## [Exercise instructions]
Reproduce word for word the lines from the one containing "The image size is (1456, 819)." through the one containing "Looking at the", both included, and leave the pictures out of your answer.

## [Records for this exercise]
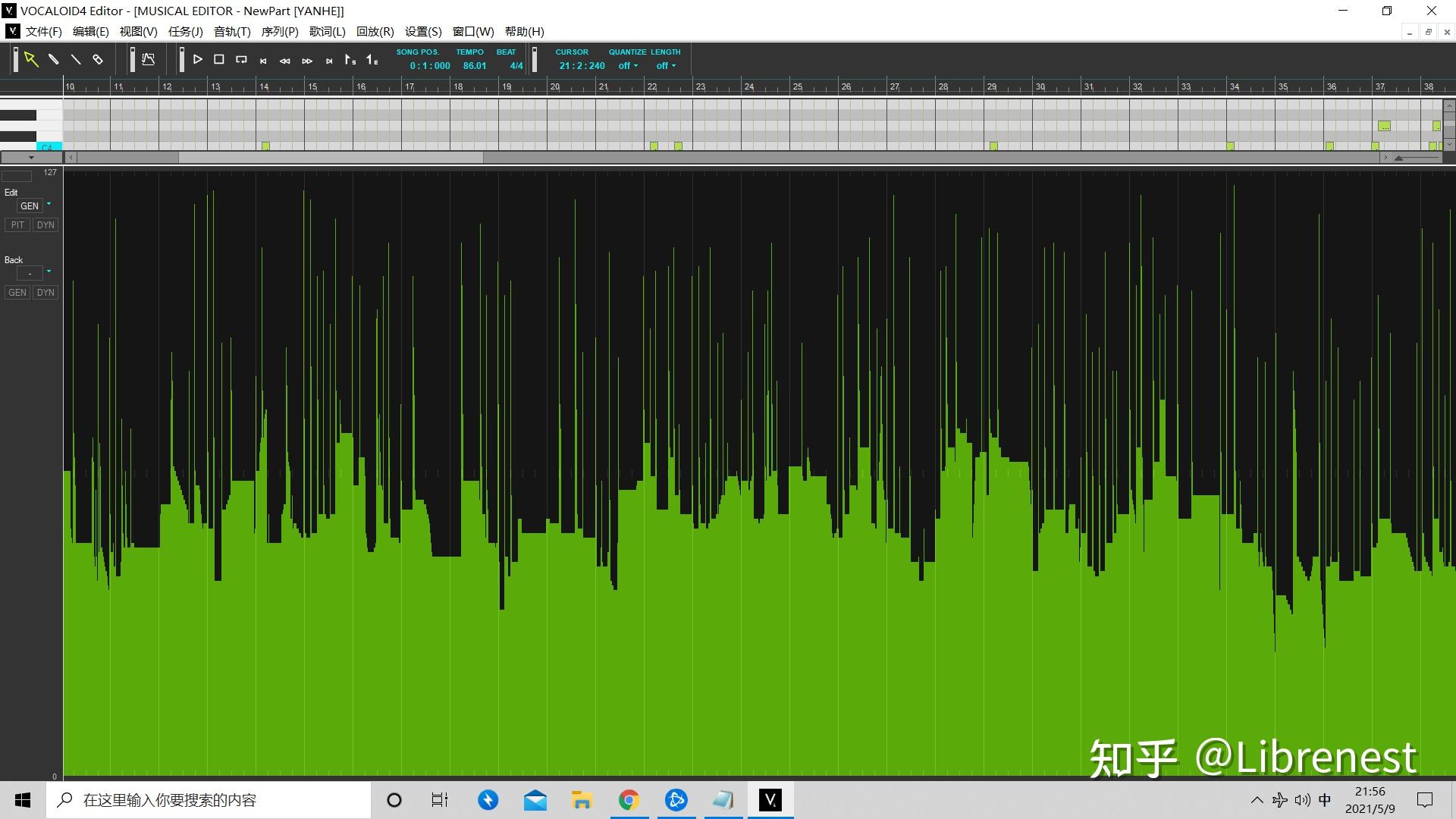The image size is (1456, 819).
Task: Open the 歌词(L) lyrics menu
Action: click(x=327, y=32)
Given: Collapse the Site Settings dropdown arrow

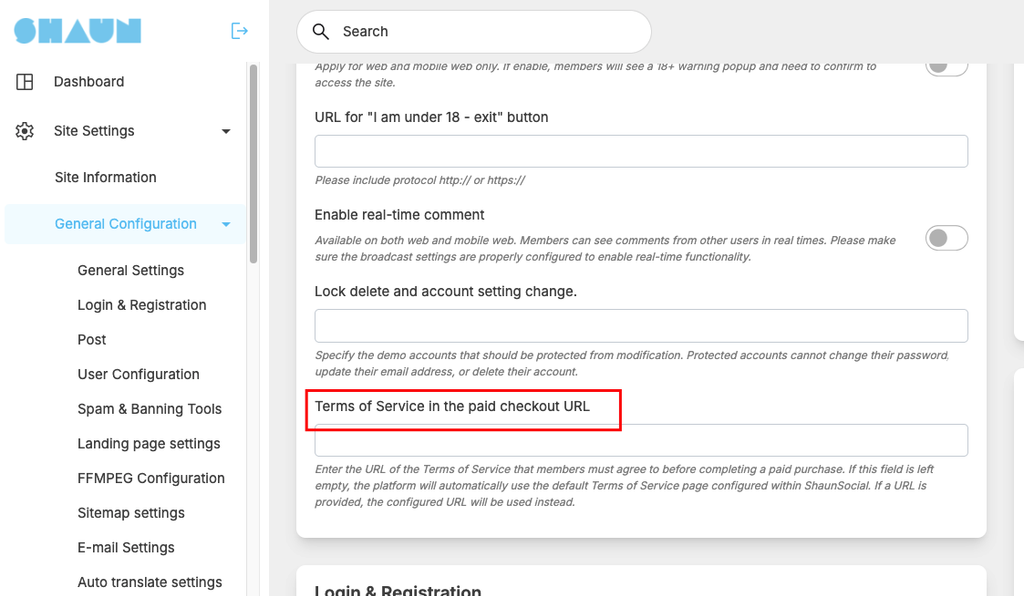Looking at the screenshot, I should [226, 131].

---

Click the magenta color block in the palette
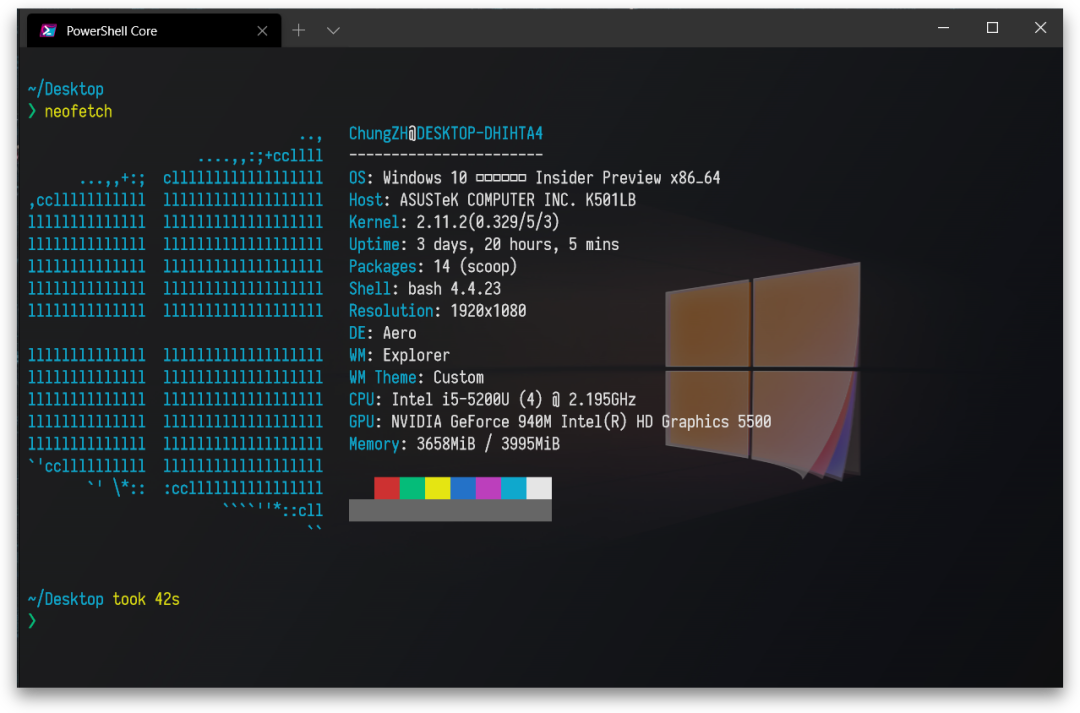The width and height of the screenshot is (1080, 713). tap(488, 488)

## [Correct answer]
The image size is (1456, 819).
Task: Open the 歌词(L) lyrics menu
Action: click(x=327, y=32)
Given: Collapse the Site Settings dropdown arrow

Looking at the screenshot, I should [226, 131].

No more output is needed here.